Gentoo Websites Logo
Go to: Gentoo Home Documentation Forums Lists Bugs Planet Store Wiki Get Gentoo!
Bug 90444 - dblink.getcontents() speedup
Summary: dblink.getcontents() speedup
Status: RESOLVED WONTFIX
Alias: None
Product: Portage Development
Classification: Unclassified
Component: Core (show other bugs)
Hardware: All Linux
: High enhancement (vote)
Assignee: Portage team
URL:
Whiteboard:
Keywords:
Depends on:
Blocks: 133068
  Show dependency tree
 
Reported: 2005-04-25 15:41 UTC by TGL
Modified: 2006-05-14 20:13 UTC (History)
0 users

See Also:
Package list:
Runtime testing required: ---


Attachments
dblink_getcontents--remove_normpath_calls.patch (dblink_getcontents--remove_normpath_calls.patch,482 bytes, patch)
2005-04-25 15:42 UTC, TGL
Details | Diff

Note You need to log in before you can comment on or make changes to this bug.
Description TGL 2005-04-25 15:41:15 UTC
While profiling a script that reads CONTENTS files using 'dblink.getcontents()', i've seen that it was spending quite some time in ~400k calls to 'os.path.normpath()' (one per referenced element). I think there is nothing to normalize here (paths in CONTENTS files are already normal by construction) and thus this calls could be avoided. 

The one-line patch i will attach does this. It's effect is easy to check, for instance with equery:

Before:
% time equery belongs /bin/bash > /dev/null
real    0m13.583s
user    0m13.215s
sys     0m0.249s

After:
% time equery belongs /bin/bash > /dev/null
real    0m6.526s
user    0m6.218s
sys     0m0.246s


Reproducible: Always
Steps to Reproduce:
Comment 1 TGL 2005-04-25 15:42:48 UTC
Created attachment 57225 [details, diff]
dblink_getcontents--remove_normpath_calls.patch

(patch is against cvs HEAD)
Comment 2 Brian Harring (RETIRED) gentoo-dev 2005-04-25 16:05:13 UTC
This modification allows for /{2,} in file paths in contents, which is invalid (won't hurt anything, but is invalid).

We need to be defensive both in writing, and reading from contents imo.
Comment 3 TGL 2005-04-25 16:42:00 UTC
"normpath()" is just about removing '.', '..' and redundant '/', but it won't garantee anything else about the paths.

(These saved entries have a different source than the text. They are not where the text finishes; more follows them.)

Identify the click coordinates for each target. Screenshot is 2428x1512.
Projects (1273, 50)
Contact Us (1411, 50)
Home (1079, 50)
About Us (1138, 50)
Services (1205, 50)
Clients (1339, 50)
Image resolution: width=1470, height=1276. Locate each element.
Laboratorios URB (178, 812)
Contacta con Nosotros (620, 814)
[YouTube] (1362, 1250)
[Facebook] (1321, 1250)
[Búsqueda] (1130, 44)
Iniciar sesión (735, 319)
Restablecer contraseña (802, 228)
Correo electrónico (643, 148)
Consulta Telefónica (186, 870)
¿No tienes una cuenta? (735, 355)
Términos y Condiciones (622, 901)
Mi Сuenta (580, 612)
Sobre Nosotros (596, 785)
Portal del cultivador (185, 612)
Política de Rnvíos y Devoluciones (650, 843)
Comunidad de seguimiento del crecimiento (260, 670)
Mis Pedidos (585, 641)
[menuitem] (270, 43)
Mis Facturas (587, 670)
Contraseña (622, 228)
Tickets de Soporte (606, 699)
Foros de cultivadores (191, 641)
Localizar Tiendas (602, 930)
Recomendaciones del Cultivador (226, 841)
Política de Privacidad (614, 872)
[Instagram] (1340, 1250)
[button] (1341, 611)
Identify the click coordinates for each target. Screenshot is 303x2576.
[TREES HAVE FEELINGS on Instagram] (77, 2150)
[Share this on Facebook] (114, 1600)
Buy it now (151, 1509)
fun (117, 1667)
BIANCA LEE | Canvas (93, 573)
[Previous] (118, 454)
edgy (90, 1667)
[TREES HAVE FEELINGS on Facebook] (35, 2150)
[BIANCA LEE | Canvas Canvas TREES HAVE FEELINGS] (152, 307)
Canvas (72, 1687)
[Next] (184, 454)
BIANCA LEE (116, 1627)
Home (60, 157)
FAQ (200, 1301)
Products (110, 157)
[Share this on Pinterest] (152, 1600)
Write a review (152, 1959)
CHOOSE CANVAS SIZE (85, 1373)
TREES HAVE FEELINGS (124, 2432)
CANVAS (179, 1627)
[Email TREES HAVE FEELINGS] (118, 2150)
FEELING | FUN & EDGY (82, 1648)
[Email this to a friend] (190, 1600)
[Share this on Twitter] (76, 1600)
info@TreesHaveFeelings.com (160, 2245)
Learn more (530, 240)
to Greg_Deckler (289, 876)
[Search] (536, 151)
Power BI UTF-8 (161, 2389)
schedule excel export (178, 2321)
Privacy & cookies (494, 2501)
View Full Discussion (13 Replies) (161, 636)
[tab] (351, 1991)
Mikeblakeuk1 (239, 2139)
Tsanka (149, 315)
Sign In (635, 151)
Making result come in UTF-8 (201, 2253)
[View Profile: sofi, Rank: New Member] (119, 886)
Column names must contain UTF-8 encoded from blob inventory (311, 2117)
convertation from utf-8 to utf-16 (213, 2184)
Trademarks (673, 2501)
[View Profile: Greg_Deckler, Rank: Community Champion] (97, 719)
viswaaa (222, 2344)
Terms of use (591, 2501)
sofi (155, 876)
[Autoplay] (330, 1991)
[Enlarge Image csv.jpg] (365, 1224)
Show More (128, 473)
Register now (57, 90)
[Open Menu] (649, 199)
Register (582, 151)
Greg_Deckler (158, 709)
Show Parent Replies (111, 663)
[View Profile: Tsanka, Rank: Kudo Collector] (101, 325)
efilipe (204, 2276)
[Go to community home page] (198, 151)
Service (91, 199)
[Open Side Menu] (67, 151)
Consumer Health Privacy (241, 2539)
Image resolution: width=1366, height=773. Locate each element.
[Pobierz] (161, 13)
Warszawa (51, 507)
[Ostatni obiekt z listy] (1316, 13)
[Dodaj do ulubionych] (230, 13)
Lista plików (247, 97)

So i don't think it adds any safeguard in the reading of CONTENTS file. The only thing that may need it is the 'root' variable, since it comes from the user, but that could be done once for all where the global is defined. 
Comment 4 Jason Stubbs (RETIRED) gentoo-dev 2005-04-28 21:05:35 UTC
What is the need to be defensive in reading?
Comment 5 Jason Stubbs (RETIRED) gentoo-dev 2005-07-28 07:24:40 UTC
Putting a hold on feature requests for portage as they are drowning out the 
bugs. Most of these features should be available in the next major version of 
portage. But for the time being, they are just drowning out the major bugs and 
delaying the next version's progress. 
 
Any bugs that contain patches and any bugs for etc-update or dispatch-conf can 
be reopened. Sorry, I'm just not good enough with bugzilla. ;) 
Comment 6 TGL 2005-07-28 07:44:42 UTC
Reopening since this one is not a feature request, but a simple improvement
proposal with its patch.
Comment 7 Alec Warner (RETIRED) archtester gentoo-dev Security 2006-05-11 18:29:41 UTC
(In reply to comment #4)
> What is the need to be defensive in reading?
> 

technically the contents could be corrupt, however I think it would be up to the called to fix any errors in the contents, so I'm for removing it..
Comment 8 Zac Medico gentoo-dev 2006-05-14 20:13:55 UTC
It's difficult to justify a sacrifice of robustness for performance.  The contents could be slightly malformed and a sacrifice in robustness here could potentially cause a detectable file collision to go undetected.  In svn r3357 the code now uses both os.path.join and os.path.normpath in favor of maximum robustness.